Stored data
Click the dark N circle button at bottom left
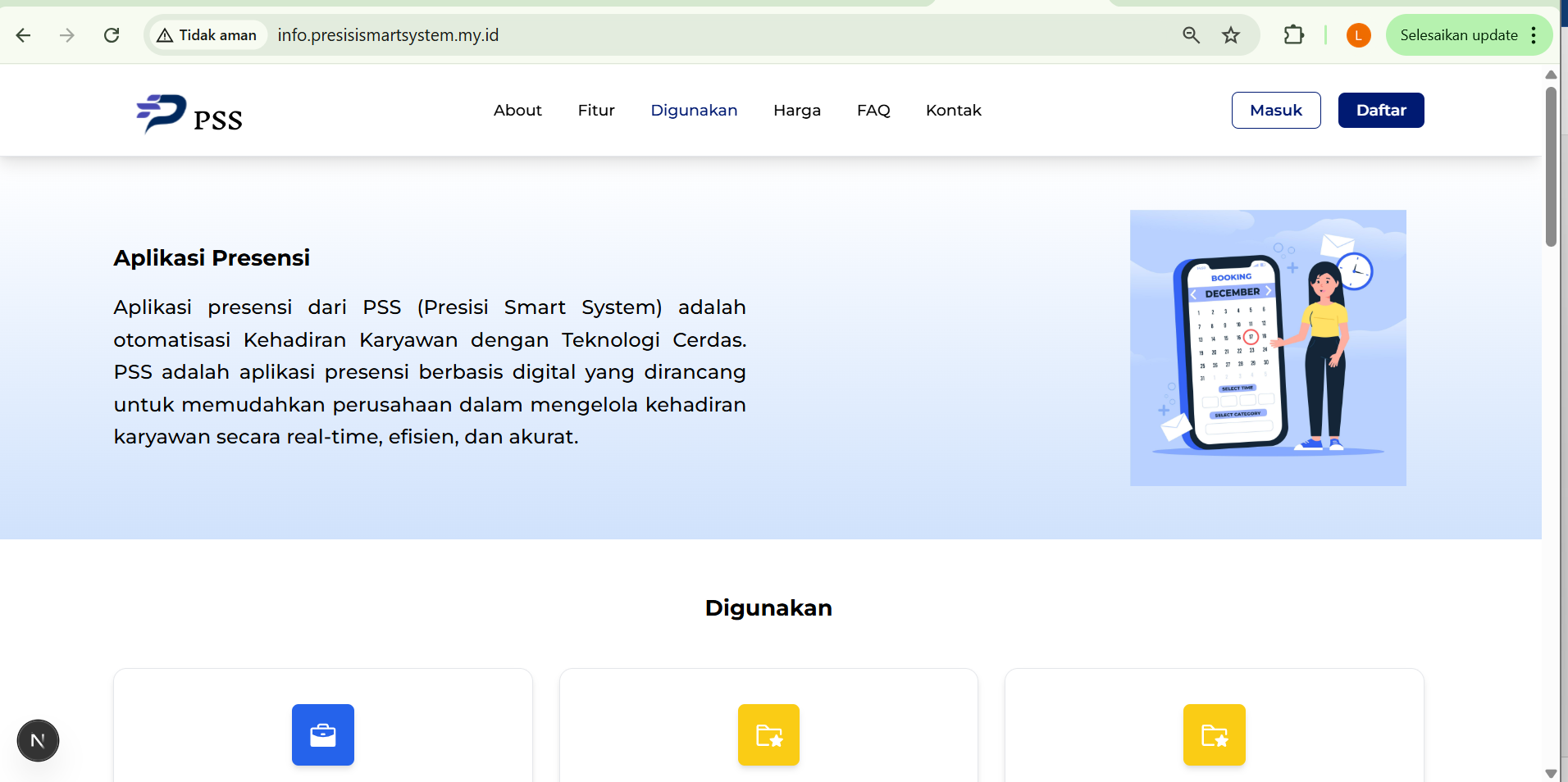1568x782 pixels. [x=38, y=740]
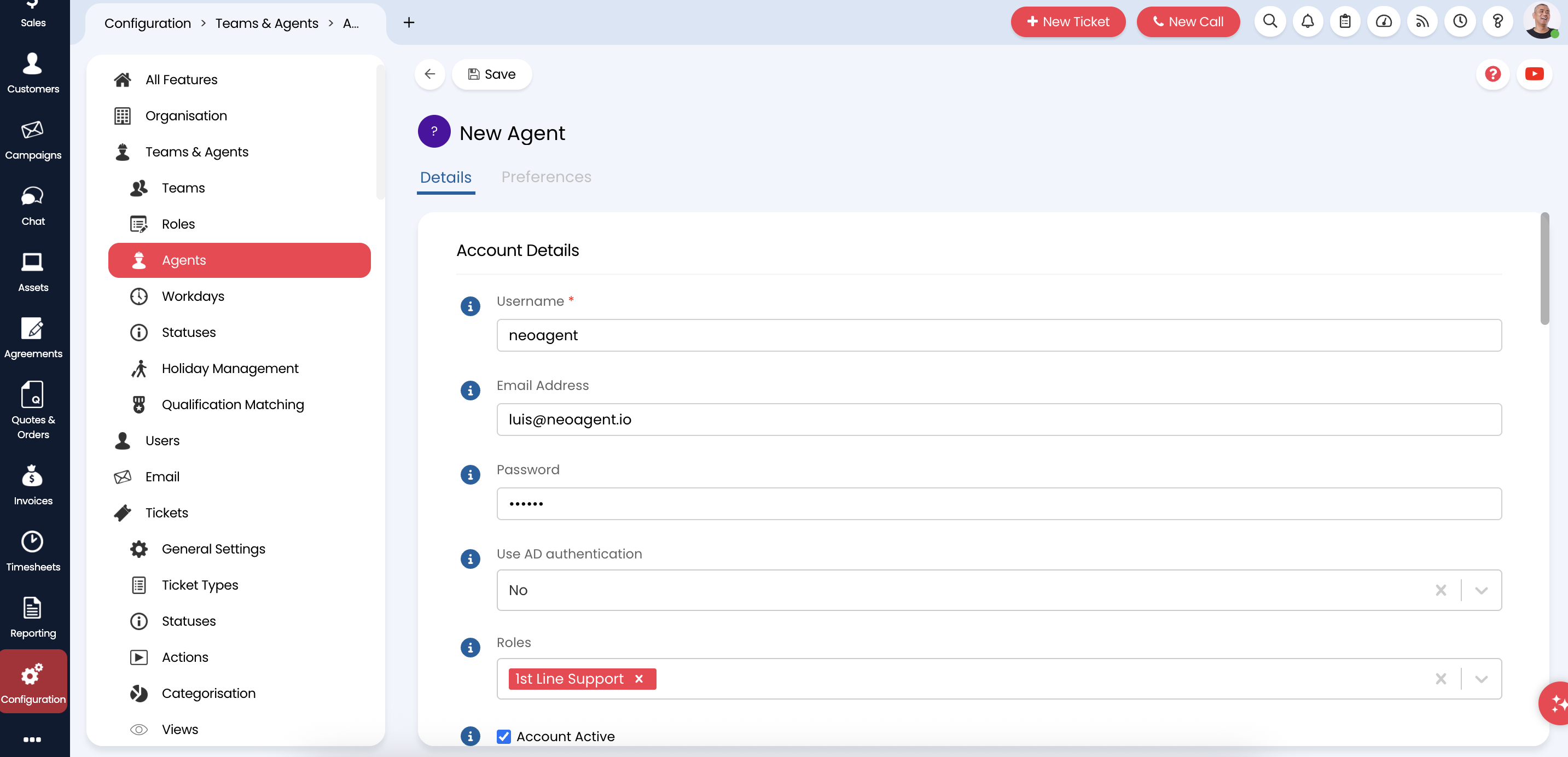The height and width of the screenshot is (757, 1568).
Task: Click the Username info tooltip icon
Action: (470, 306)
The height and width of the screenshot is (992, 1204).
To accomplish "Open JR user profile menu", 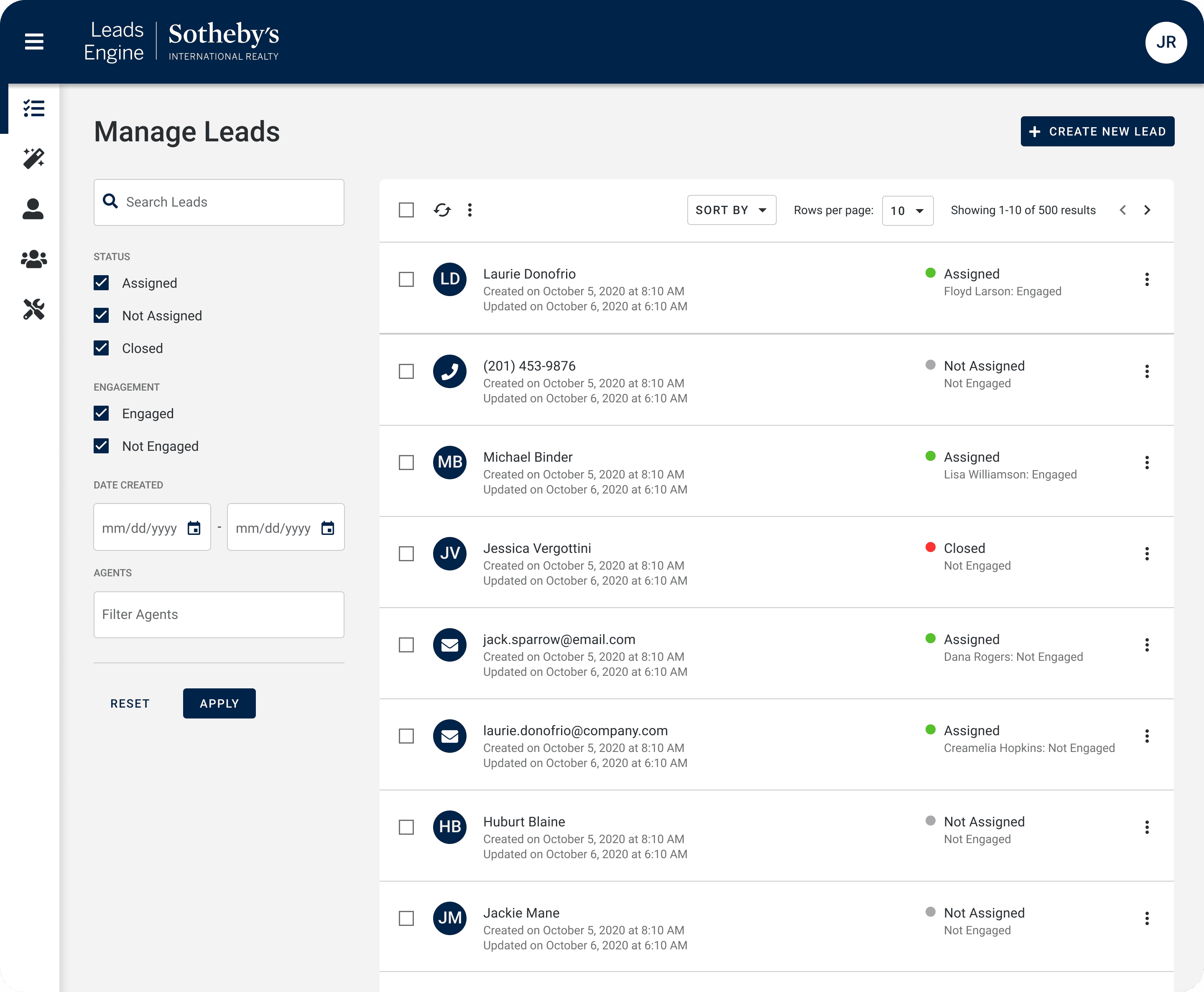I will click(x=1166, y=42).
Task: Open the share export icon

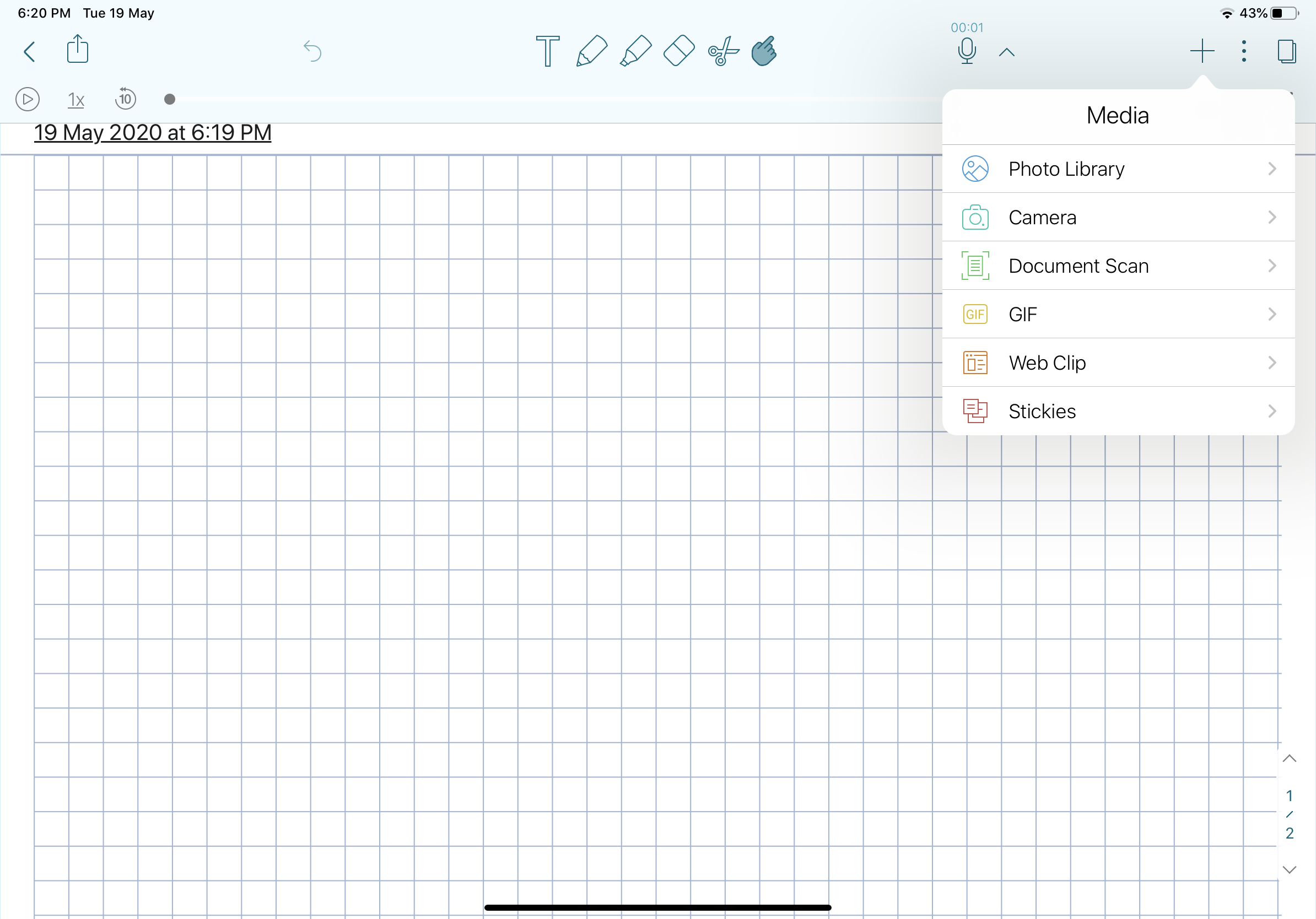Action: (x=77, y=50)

## Goal of the exercise:
Could you set down, exactly as written, every line from the start of the records above through the line containing "The height and width of the screenshot is (992, 1204).", leaving the pictures out?

## Exercise response:
Click the dark N circle button at bottom left
1568x782 pixels. [x=38, y=740]
The height and width of the screenshot is (757, 1568).
Task: Click the Username info tooltip icon
Action: (470, 306)
The height and width of the screenshot is (992, 1204).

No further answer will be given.